Unlike Rice’s best buildings, the Moody Center does not integrate itself in any systematic way with the surrounding structures or landscape. Its closest neighbor is the adjacent Rice Media Center, which the architects have addressed with a nearly blank brick wall, in stark contrast to the mostly glazed ground level walls of its other three sides. The space between the two buildings feels like a back alley. A concrete terrace on the Moody’s western side, aligns with the front of the Media Center, stopping well short of connecting the two buildings. Sidewalks and plantings between the buildings are haphazard, and there seems to be no plan to reorganize them.

The Moody Center’s next-nearest neighbor is Reckling Field, Rice’s baseball stadium. In this direction, the architects have placed loading docks. A new street cut parallel to the front of the Moody leaves an empty triangular space between it and College Way, the main internal circulation path on campus, as well as between it and the future music building. So far, it is hard to imagine that this nascent arts and culture precinct will coalesce with the rest of the campus in an architecturally resolved manner.

When I asked the campus architect, David Rodd, how the Moody Center fits in with the campus master plan, he replied, “Rice does not have a campus master plan.
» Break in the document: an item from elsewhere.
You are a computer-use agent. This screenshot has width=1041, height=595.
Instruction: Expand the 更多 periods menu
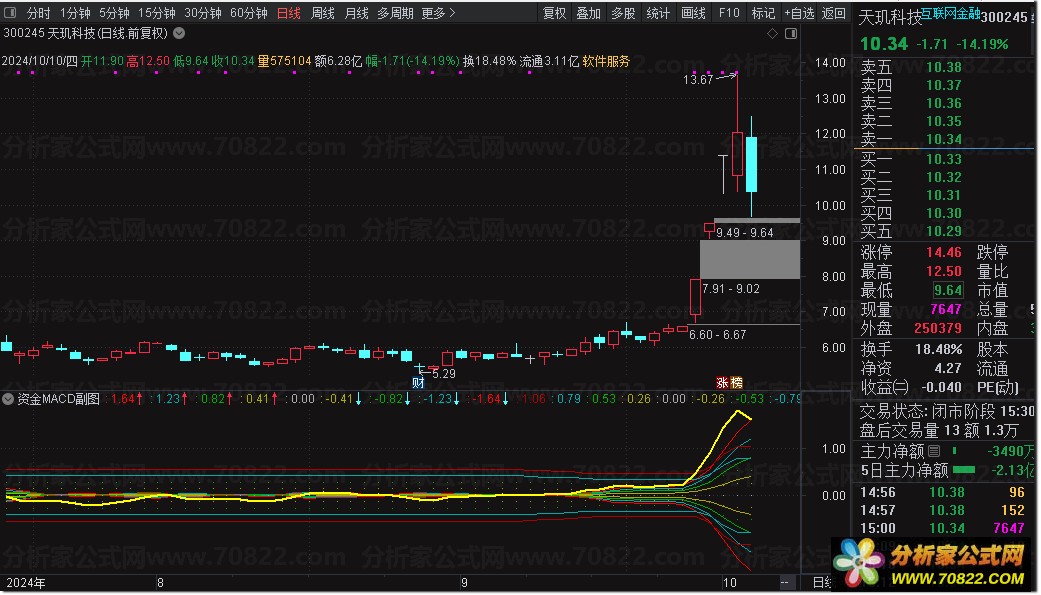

Rice officially abandoned it several years ago. Rice now has a dynamic, 3-D modeling toolset that gives us the ability to iterate any number of future campus growth scenarios without committing to a static plan.” This suggests that Rice is no longer planning meaningful spaces, but rather just reacting to opportunities for expansion: The oddly disconnected Moody Center seems to embody the new attitude.

Beneath the appealing veneer of an undeniably attractive but aloof building, a series of disjointed spaces remains, spaces that fail to relate to the rest of the campus. The gulf is compounded by the Moody’s vague program, strenuously not a part of the art department, and yet tasked with bolstering its place on campus and validating the Rice administration’s perplexing decisions regarding existing arts resources.

The carefully considered master plan at Rice, whose first version was created in 1910, and which has been continuously revised, was a robust framework that guided development and led to a unified and ordered environment that just felt good, in distinct contrast to the urban mess of Houston’s sprawl. It is discouraging to think that Rice’s longtime resistance to Houstonization seems to be fading. 

Ben Koush, AIA, is an architect in Houston.